Was sind die yama und niyama?

Die yama und niyama sind die ersten beiden Glieder des achtfachen Pfades (ashtanga) des Yoga. Während yama die sozialen und ethischen Regeln für den Umgang mit der Außenwelt beschreibt, konzentriert sich niyama auf die persönlichen Disziplinen und Praktiken. Sie beschreiben das Gleichgewicht zwischen dem Handeln unserer Umwelt gegenüber und dem Handeln uns selbst gegenüber. Sie laden uns ein, auch im Alltag achtsam zu sein und das, was wir auf der Yogamatte lernen, wahrnehmen, betrachten und üben, auch in unser tägliches Leben zu integrieren.

 

Bei den yama und niyama geht es nicht darum, Ge- oder Verbote im moralischen Sinne zu befolgen, sondern eine innere, aus der Tiefe heraus entstehende Haltung zu kultivieren. Sie sind eine Einladung zur Reflexion, um eigene Verhaltensweisen zu beobachten und zu hinterfragen und unser Bewusstsein zu öffnen und zu weiten.

 

Yama bedeutet "Enthaltung, Selbstkontrolle". Mit den yama beschreibt Patanjali fünf Eigenschaften, die unsere Beziehung zu allen fühlenden Wesen und der Natur beleuchten: ahimsa - Nicht-Verletzen, satya - Wahrhaftigkeit, Ehrlichkeit, asteya - Nicht-Stehlen, brahmacharya - Enthaltsamkeit und aparigraha - Nicht-Horten, Nicht-Anhaften.

 

Niyama bedeutet "Notwendigkeit, innere geistige Disziplin". Mit den niyama beschreibt Patanjali fünf Eigenschaften, die unsere Beziehung zu uns selbst beleuchten: shauca - Reinheit, Klarheit, santosha - Genügsamkeit, Zufriedenheit, tapas - Bemühung, Leidenschaft, svadhyaya - Selbststudium und ishvara pranidhana - Hingabe an "das Göttliche" (eine allumfassende Lebenskraft).
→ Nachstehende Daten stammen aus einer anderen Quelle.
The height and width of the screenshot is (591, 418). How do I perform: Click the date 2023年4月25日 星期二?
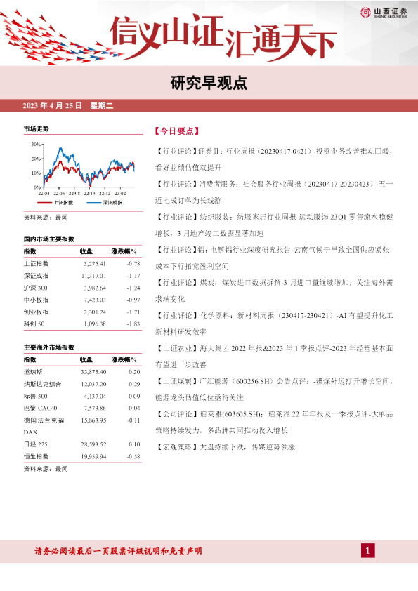click(68, 106)
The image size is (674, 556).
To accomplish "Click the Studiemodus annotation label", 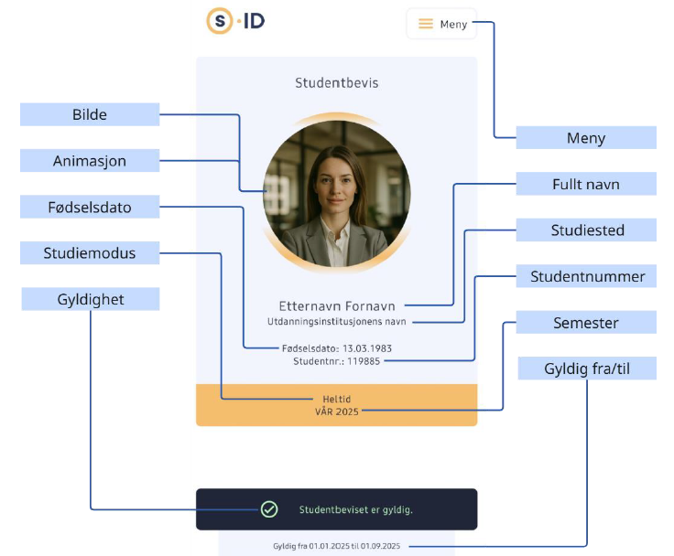I will click(90, 253).
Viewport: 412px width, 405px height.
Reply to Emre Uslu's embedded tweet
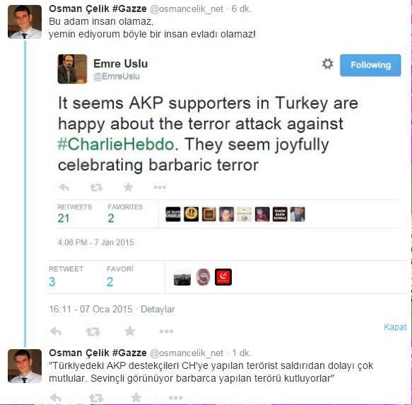[64, 187]
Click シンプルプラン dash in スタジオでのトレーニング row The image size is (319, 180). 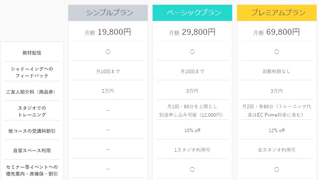108,111
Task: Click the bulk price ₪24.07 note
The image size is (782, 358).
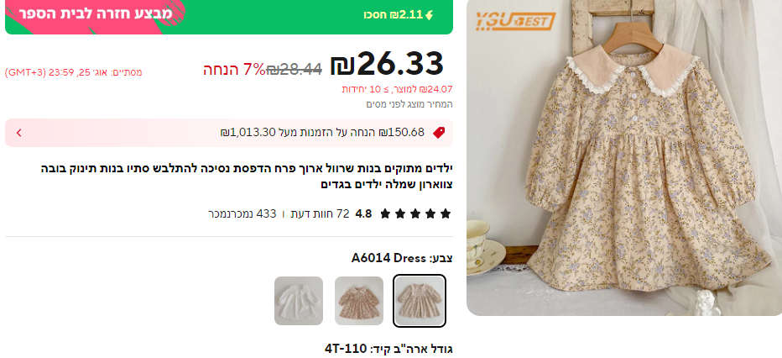Action: point(397,89)
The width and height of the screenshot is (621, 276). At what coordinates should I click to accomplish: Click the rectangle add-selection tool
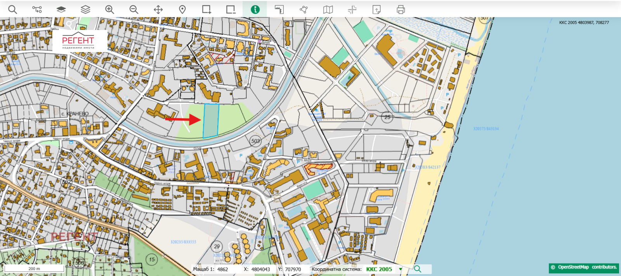206,9
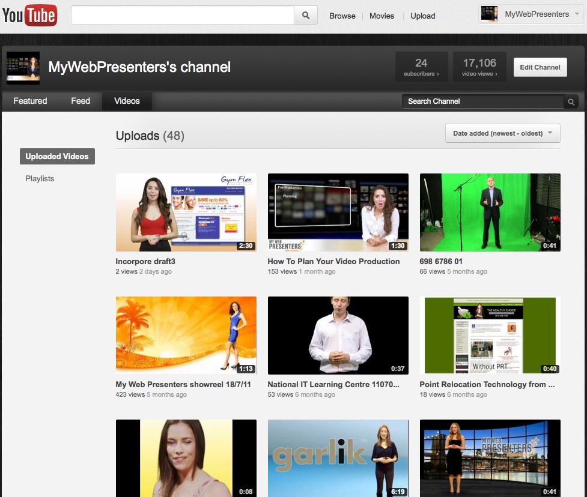The height and width of the screenshot is (497, 587).
Task: Open the 24 subscribers counter
Action: pos(421,67)
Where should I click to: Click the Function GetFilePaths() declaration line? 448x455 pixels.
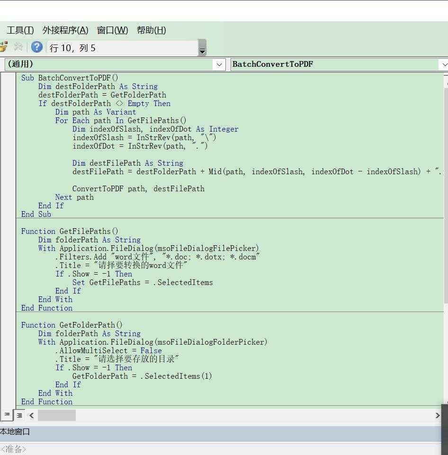click(x=70, y=231)
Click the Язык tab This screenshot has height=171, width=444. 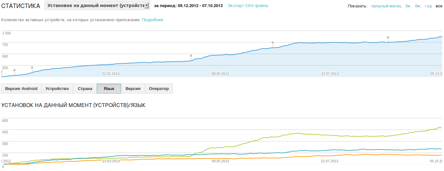(109, 89)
Yama - Die ethischen Regeln

Ahimsa (Nicht-Verletzen)

Gewaltlosigkeit gegenüber allen Lebewesen und der Natur in Gedanken, Worten und Taten.

 

Mögliche Übungen

 

Individuelle Ebene:

Achtsam mit den eigenen Grenzen umgehen, sowohl auf der Yogamatte, als auch im Alltag. Selbstmitgefühl kultivieren.

 

Gesellschaftliche Ebene:

Empathie und Mitgefühl für andere Lebensrealitäten und Perspektiven kultivieren. Ahimsa lädt uns ein zu überlegen, wie unsere täglichen Handlungen andere Menschen und Lebewesen beeinflussen.

Satya (Wahrhaftigkeit)

Ehrlichkeit und Aufrichtigkeit bei allem, was wir sagen und tun.

 

Mögliche Übungen

 

Individuelle Ebene:

Auf der Yogamatte ehrlich mit den eigenen Möglichkeiten und Voraussetzungen umgehen und im Alltag ehrlich eigene Verhaltensweisen reflektieren.

 

Gesellschaftliche Ebene:

Mutig zu eigenen Sichtweisen, Emotionen, Gedanken, Worten und Taten stehen und im Rückhalt der eigenen Wahrheit und Empfindungen leben.

Asteya (Nicht-Stehlen)

Respekt für das Eigentum anderer und das Vermeiden jeglicher Form von Stehlen oder Aneignung. Asteya wird unterschiedlich interpretiert. Es meint den tatsächlichen Diebstahl materieller und geistiger Güter. Gleichzeitig bedeutet es auch, dem Sog zu widerstehen materiellen Überfluss anzuhäufen, da aus yogischer Sicht, uns diese oberflächliche Wunscherfüllung vom Streben nach einer tiefen inneren Zufriedenheit ablenkt.

 

Mögliche Übungen

 

Individuelle Ebene:

Einen achtsamen Umgang mit dem Impuls des "Haben-Wollens" pflegen und das eigene Konsumverhalten immer wieder hinterfragen. Auf der Yogamatte und im täglichen Leben, sich nicht mit anderen vergleichen.

 

Gesellschaftliche Ebene:

Fragen, die wir uns als Gesellschaft stellen sollten: Welche Formen von Diebstahl (z.B. Zeit, Ideen, Geld) existieren in der Gesellschaft? Wie gehen wir mit den Ressourcen und Kulturgütern aus anderen Regionen um? Wie kann Konsum nachhaltig gestaltet werden?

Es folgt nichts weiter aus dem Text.